--- START Selected text ---
4 Year Blogiversary!

Exactly 4 years ago to day I started this blog.  I had made my decision to homeschool and had so many thoughts running through my mind.  I was excited and nervous and anxious for school to end so we could begin learning together.

To celebrate our "anniversary" I decided to re-post my very first post (with a few corrections and some new & brighter pictures!).  I hope you enjoy this look back....


I start homeschooling next week!  I'm so nervous and yet very excited to start this next step in my life.


I have always stayed home with my kids and while I was sad when they finally went off to school, I'm honest enough to admit I was tap dancing inside at the thought of having time to myself.

Even though it's really only been this year that they've all been gone I realized the tap dancing had almost stopped.  Instead I started to realize I was missing out on so much of the day to day happenings with them in school everyday all day.

We no longer had time for all the fun stuff we used to do when they weren't in school.

I hated saving all the fun, smiles and laughter for school vacations when we finally had time for trips to the zoo, taking on messy art projects or even just visiting with family members.

I felt like our days were spent with my yelling at them for the hour or so in the morning from the moment they woke up until I got them to school trying to instill the importance of being on time and prepared to learn and then we'd spend the evening fighting over homework, rushing to get dinner on the table, squeeze in a bath or an after school activity and then fall into bed to start all over again the next day.

I knew this just wasn't working for our family.

 My children were getting stressed out and burnt out mainly because I was so stressed out trying to keep us all on track and they were picking up on it.

Once I started looking into homeschooling, with the encouragement of most of my family, I thought it sounded like the answer to my prayers.
  • Not having to live everyday by a clock
  • Not having to worry if they'd mastered this skill by a certain date/time
  • Knowing what they were learning and allowing them to learn in a way that wasn't as stressful sounded too good to be true.   
So like most things in life, I jumped in with both feet.

I  have a degree in teaching so you think maybe this wasn't such a huge step for me or perhaps that I'd be very confident and feel like I know exactly what I want to do.

I became a teacher because I believed in the system and how it works,  but the more I've watched my kids grow and change as the school years have passed, I realized I don't particularly like the way the system is working for my children.  

I don't want them to have to do a lot of traditional school work like tests, worksheets, and rote memorization.



Let me repeat that: Childhood is fleeting and  I want my kids to remember it fondly.

I've bought all kinds of homeschooling books that focus on games and learning through play.

This week I've been very busy buying all kinds of supplies and have pinned so many project ideas on Pinterest but I'm still hesitant on where to start, and how to start, I'm even a little unsure on WHEN to start (the day after school ends? the following week after they've had a little break?  in the morning? in the afternoon?... you see... totally undecided).

 I think that is the hardest part for me.

As much as I feel like I could be an unschooling mom, my kids are very hesitant to take the reigns in any way and are looking at me to make the plans.
--- END Selected text ---
■ **Set task A**
Collect every line of the rows that contains the word "Open".
The rows that follow have nothing to do with the text above.
--- START Extracted material ---
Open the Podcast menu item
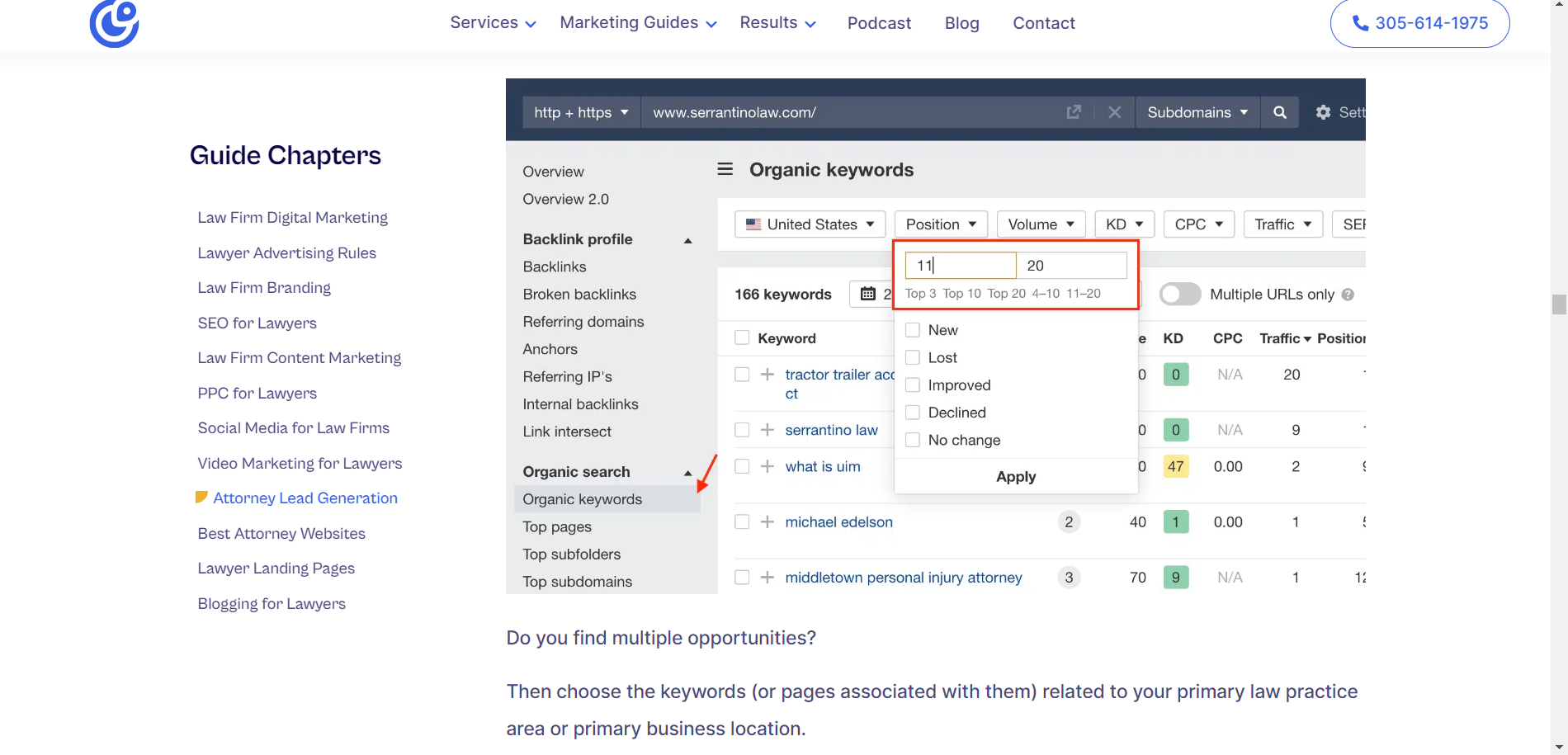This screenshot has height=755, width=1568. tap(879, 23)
--- END Extracted material ---
--- START Extracted material ---
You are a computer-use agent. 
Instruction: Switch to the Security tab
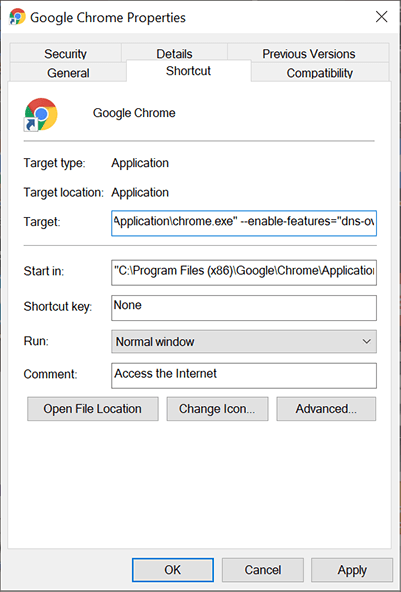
--- END Extracted material ---
--- START Extracted material ---
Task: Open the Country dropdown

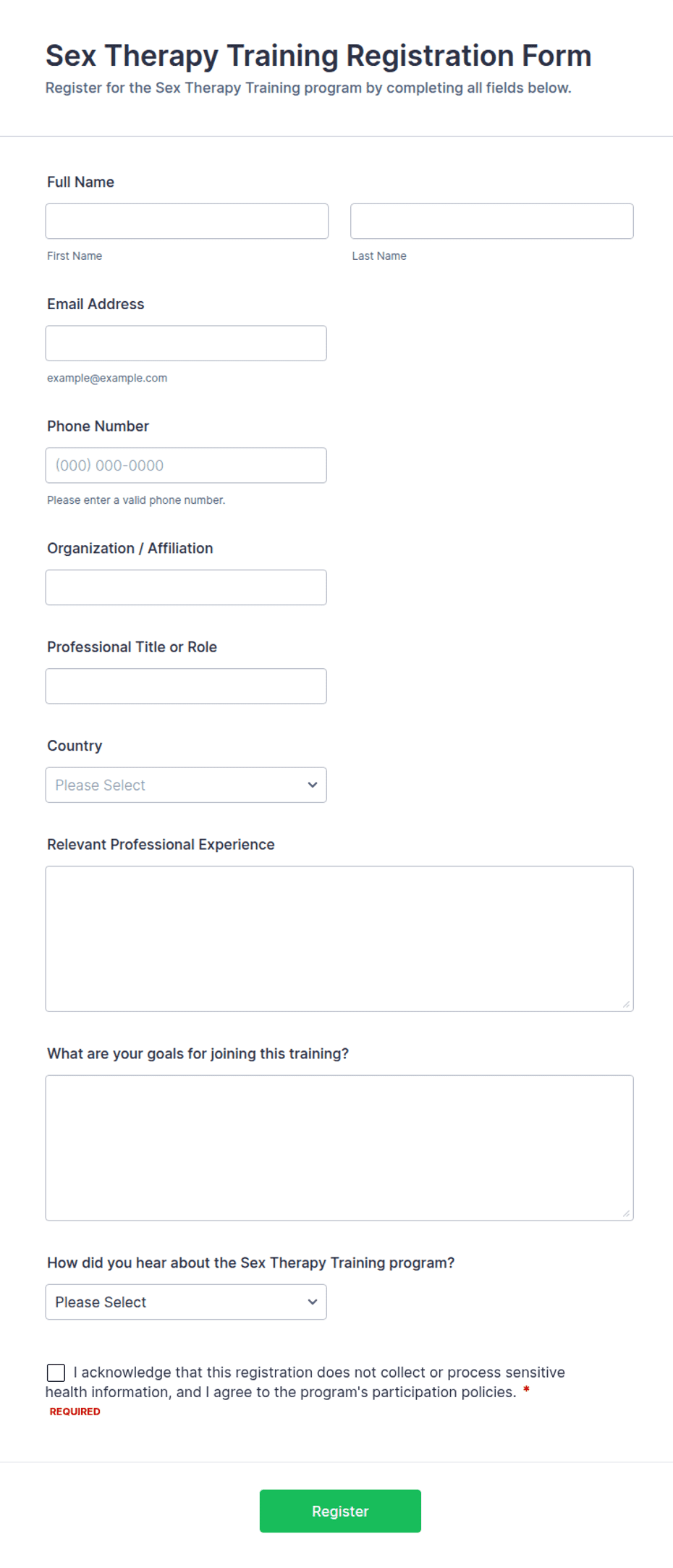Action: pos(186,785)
--- END Extracted material ---
■ **Set task B**
Decide whether each statement agrees with the homeschooling blog post, answering yes or no and quoting the words of the post that decide it: (i) The writer holds a degree in teaching. (ii) The writer wants the children to do a lot of tests and worksheets. (iii) The blog was started five years ago.

■ **Expected answer A**
Open the Podcast menu item
Task: Open the Country dropdown

■ **Expected answer B**
(i) Yes: "have a degree in teaching"
(ii) No: "I don't want them to have to do a lot of traditional school work like tests, worksheets, and rote memorization."
(iii) No: "Exactly 4 years ago to day I started this blog."